Eichmann fora enforcado em Israel, porém a racionalidade que
lhe movia não. Assombrosamente a realidade confirma isso. Ele ainda vive em
nós. Não nos faltam argumentos para julgar, legislar e até condenar o
diferente. Isso fica muito evidente quando interpretamos as intenções dos dois
deputados à luz do pensamento de Hannah Arendt.

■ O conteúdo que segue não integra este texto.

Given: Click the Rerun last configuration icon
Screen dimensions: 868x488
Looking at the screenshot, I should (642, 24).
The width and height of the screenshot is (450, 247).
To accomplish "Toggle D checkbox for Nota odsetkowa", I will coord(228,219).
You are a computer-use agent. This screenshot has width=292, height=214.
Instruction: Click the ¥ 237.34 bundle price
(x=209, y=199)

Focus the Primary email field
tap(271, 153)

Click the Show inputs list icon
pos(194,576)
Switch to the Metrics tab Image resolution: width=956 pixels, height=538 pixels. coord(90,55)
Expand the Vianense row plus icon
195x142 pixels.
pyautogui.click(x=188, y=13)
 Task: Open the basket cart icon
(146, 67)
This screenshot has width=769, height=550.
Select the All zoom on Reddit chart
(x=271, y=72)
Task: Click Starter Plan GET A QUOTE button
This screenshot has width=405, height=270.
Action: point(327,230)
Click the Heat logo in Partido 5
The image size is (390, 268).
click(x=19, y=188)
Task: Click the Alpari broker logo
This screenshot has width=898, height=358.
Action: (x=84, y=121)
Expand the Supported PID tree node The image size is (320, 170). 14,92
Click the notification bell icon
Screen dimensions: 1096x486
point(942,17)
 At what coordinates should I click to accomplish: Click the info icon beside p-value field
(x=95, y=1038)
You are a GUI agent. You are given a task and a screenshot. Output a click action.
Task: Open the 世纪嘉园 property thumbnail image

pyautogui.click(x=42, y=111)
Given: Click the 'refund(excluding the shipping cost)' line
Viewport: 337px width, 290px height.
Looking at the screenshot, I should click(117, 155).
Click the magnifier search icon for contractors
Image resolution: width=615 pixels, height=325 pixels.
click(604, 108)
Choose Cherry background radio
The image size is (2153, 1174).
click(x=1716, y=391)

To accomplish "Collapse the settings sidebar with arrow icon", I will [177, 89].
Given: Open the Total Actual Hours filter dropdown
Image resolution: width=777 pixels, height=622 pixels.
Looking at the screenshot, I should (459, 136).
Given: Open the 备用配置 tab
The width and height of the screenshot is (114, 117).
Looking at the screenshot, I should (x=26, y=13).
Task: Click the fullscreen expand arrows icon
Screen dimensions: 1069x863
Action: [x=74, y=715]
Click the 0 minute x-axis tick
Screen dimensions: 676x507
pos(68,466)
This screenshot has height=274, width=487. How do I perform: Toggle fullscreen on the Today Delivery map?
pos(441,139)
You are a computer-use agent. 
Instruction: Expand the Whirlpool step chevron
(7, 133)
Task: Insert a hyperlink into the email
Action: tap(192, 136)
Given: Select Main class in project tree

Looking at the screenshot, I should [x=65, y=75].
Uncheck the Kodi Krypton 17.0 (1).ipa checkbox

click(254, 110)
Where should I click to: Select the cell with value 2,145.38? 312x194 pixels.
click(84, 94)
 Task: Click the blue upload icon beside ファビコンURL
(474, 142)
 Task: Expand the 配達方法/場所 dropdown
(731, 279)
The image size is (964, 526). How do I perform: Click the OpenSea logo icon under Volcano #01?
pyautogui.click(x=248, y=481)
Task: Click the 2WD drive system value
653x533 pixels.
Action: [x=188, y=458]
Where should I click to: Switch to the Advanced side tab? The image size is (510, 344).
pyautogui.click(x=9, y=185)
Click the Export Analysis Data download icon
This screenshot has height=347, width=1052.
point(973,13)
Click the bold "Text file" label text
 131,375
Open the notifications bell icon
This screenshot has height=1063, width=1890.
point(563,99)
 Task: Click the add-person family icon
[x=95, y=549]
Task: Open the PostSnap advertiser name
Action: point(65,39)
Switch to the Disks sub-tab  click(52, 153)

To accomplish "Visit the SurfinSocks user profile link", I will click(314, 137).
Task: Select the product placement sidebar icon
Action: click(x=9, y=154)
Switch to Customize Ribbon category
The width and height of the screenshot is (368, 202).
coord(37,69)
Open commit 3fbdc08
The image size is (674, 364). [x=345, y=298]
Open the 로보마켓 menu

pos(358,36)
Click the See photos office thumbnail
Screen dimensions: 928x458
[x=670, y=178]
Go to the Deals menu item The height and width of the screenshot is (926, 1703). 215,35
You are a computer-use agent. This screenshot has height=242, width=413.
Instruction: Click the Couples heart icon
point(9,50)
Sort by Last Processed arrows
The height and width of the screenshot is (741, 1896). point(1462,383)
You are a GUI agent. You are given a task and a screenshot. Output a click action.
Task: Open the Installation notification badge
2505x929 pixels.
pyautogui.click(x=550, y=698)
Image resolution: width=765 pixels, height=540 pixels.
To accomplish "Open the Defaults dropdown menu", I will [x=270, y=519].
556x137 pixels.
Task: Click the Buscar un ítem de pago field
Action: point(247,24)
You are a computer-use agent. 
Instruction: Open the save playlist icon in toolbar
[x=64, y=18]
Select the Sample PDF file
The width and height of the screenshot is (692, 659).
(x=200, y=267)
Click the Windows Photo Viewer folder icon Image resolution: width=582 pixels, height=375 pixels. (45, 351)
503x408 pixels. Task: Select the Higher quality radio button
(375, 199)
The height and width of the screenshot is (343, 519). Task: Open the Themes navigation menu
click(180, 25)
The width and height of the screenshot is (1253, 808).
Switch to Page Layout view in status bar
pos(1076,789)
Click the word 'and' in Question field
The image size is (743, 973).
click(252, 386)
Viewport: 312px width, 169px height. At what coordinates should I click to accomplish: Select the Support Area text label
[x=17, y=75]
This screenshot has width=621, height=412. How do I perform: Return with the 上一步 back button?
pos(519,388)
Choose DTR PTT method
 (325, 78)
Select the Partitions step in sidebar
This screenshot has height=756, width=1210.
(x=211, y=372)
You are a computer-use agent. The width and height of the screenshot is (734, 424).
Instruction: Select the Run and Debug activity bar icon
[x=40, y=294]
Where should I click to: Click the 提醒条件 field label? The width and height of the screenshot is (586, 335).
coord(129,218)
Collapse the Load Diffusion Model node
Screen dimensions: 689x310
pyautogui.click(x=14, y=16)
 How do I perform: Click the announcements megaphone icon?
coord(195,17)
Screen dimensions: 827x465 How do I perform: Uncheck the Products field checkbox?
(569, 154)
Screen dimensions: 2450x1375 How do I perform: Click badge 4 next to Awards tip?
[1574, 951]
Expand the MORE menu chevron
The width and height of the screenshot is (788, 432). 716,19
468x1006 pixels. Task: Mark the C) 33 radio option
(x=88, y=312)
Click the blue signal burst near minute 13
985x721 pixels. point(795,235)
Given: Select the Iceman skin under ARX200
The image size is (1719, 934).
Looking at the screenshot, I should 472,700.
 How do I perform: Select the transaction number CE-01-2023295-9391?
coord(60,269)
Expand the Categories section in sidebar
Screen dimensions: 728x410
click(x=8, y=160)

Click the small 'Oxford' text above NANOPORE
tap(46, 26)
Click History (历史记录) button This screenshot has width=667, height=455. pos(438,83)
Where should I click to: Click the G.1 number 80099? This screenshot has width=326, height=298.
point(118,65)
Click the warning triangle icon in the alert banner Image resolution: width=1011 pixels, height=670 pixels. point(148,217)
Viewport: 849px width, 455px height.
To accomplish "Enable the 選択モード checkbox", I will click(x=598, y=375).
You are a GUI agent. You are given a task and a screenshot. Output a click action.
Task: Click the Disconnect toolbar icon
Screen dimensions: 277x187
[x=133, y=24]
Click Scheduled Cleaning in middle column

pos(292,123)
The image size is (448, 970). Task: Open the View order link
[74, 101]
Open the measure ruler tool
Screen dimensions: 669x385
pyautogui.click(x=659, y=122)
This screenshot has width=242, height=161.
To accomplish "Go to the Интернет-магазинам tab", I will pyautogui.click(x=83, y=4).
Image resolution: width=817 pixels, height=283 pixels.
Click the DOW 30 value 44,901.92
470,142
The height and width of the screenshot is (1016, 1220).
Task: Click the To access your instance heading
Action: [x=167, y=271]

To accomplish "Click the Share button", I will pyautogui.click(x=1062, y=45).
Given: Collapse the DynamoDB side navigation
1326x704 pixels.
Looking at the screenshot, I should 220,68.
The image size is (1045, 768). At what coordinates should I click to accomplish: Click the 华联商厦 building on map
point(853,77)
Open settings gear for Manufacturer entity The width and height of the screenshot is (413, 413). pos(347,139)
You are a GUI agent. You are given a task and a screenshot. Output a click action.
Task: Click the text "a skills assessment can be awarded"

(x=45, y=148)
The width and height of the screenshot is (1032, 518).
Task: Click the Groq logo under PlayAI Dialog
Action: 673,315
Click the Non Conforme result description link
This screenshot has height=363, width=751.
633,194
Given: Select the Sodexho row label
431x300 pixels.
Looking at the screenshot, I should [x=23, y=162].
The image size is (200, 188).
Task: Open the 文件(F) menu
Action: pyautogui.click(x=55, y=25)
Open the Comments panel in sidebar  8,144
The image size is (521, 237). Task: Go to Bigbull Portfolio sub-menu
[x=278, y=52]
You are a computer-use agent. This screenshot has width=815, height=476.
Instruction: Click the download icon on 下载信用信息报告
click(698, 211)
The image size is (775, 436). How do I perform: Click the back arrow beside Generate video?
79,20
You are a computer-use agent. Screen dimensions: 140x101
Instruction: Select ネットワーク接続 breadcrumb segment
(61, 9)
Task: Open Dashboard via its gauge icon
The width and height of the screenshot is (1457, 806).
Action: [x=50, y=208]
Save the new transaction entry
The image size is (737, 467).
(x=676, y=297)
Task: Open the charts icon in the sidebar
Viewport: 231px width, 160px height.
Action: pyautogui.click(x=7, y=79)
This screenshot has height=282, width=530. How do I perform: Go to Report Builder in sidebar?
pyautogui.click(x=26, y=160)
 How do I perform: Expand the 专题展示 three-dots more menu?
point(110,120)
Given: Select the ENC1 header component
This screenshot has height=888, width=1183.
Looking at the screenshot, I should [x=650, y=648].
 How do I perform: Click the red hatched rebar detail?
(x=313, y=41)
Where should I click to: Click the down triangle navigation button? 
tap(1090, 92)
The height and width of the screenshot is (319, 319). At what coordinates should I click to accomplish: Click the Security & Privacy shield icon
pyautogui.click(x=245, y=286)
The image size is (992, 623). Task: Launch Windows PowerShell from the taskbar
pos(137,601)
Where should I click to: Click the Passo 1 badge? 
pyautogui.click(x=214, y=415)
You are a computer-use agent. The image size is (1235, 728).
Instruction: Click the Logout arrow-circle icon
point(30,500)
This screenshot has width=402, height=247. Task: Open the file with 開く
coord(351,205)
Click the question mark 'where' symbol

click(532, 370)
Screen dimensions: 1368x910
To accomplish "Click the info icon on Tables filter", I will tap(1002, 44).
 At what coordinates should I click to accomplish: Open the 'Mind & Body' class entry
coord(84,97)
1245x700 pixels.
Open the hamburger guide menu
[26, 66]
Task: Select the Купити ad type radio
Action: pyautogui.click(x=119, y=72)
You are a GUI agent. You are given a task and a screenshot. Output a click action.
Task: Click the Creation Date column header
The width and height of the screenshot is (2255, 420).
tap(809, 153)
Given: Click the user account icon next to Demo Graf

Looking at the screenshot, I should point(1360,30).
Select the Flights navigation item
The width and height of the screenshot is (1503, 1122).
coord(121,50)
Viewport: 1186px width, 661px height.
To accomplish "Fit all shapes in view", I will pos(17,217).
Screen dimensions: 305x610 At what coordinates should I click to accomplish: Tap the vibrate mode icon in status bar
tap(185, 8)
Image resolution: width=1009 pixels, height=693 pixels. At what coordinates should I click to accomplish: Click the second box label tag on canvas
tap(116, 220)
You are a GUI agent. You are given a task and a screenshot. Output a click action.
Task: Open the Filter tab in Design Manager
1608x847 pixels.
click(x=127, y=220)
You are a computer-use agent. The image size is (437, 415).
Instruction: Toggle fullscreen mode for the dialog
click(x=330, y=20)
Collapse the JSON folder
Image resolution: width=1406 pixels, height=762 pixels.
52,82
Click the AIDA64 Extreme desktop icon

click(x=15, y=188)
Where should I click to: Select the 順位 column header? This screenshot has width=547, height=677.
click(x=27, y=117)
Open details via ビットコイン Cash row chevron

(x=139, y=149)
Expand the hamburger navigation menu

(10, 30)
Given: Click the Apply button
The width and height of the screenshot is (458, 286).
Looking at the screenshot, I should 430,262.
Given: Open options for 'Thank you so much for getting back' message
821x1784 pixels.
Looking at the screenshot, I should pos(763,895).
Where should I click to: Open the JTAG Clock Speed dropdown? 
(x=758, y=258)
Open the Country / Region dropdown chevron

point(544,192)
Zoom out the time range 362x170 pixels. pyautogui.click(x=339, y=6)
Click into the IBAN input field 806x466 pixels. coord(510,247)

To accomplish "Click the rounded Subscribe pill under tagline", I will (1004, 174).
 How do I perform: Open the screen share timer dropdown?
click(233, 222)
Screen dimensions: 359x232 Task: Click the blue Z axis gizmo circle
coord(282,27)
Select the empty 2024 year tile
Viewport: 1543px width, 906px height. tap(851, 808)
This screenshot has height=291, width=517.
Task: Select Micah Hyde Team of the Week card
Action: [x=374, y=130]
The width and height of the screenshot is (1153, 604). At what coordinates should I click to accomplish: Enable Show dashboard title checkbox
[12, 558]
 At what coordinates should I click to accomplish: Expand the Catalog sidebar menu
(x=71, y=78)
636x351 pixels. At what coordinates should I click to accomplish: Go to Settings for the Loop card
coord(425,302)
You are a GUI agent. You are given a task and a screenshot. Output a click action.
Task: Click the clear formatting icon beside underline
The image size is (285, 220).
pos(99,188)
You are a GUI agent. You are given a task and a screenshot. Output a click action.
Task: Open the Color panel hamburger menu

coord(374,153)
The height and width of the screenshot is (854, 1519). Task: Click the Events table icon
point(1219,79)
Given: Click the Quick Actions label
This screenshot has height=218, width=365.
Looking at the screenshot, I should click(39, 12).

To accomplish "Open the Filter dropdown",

Por Álcio Crisóstomo Magalhães
Dessas coisas que parecem coincidência, nos deixam sem
entender, e muito nos fazem pensar. Eis que lendo as manchetes do jornal, na
fila do caixa da panificadora identifico três notas estranhas. Na “sessão de
cultura” um filme incomum (considerando esses tempos de quase totalitarismo da
indústria cultural), na parte de política dois deputados federais. Sobre o
filme, muito sinteticamente chamava-se a
atenção para a estreia de Hannah Arendt. A história de uma filósofa que ao
cobrir jornalisticamente o julgamento do homem responsável pela solução final
nazista descobre uma preciosidade: o indivíduo mais comum possível, aquele que
faz o que tem de ser feito, isto é, cuida da família, vai ao supermercado, leva
o cão para passear, apara a grama, presta culto à sua doutrina, desempenha com
esmero sua tarefa burocrática diária, é o mesmo que em nome da lei não se
recusa nem mesmo a tirar a vida, ou melhor, vidas, não uma, duas ou três, mas
milhões. Arendt descobrira que a Era moderna inaugurou aquilo que ela mesma definira por banalidade
do mal. No tocante aos parlamentares as manchetes destacavam dois projetos
polêmicos. Um em defesa da aprovação de um projeto de “cura gay” e o outro
propondo a criminalização da prostituição, ou do direito da mulher fazer o que bem
desejar do seu próprio corpo.
Para não cometer nenhuma injustiça ao dono da padaria na
qual me encontrava, antes de colocar-me a pensar sobre as três breves leituras
que houvera feito, fui de pronto verificar a data do periódico e para minha
surpresa o jornal não estava vencido. Não era do século passado. Eram notícias
de um belo dia do século XXI. Estranho, muito estranho! Entre eu e o meu
pãozinho sagrado das manhãs de domingo Hannah Arendt, e uma história de
banalidade do mal, e dois deputados enfurecidos com os homossexuais e com as
garotas de programa. Mas o que teria haver uma coisa com a outra, se é que
teria? Que confusão era aquela? Teriam alguma relação aquelas três manchetes?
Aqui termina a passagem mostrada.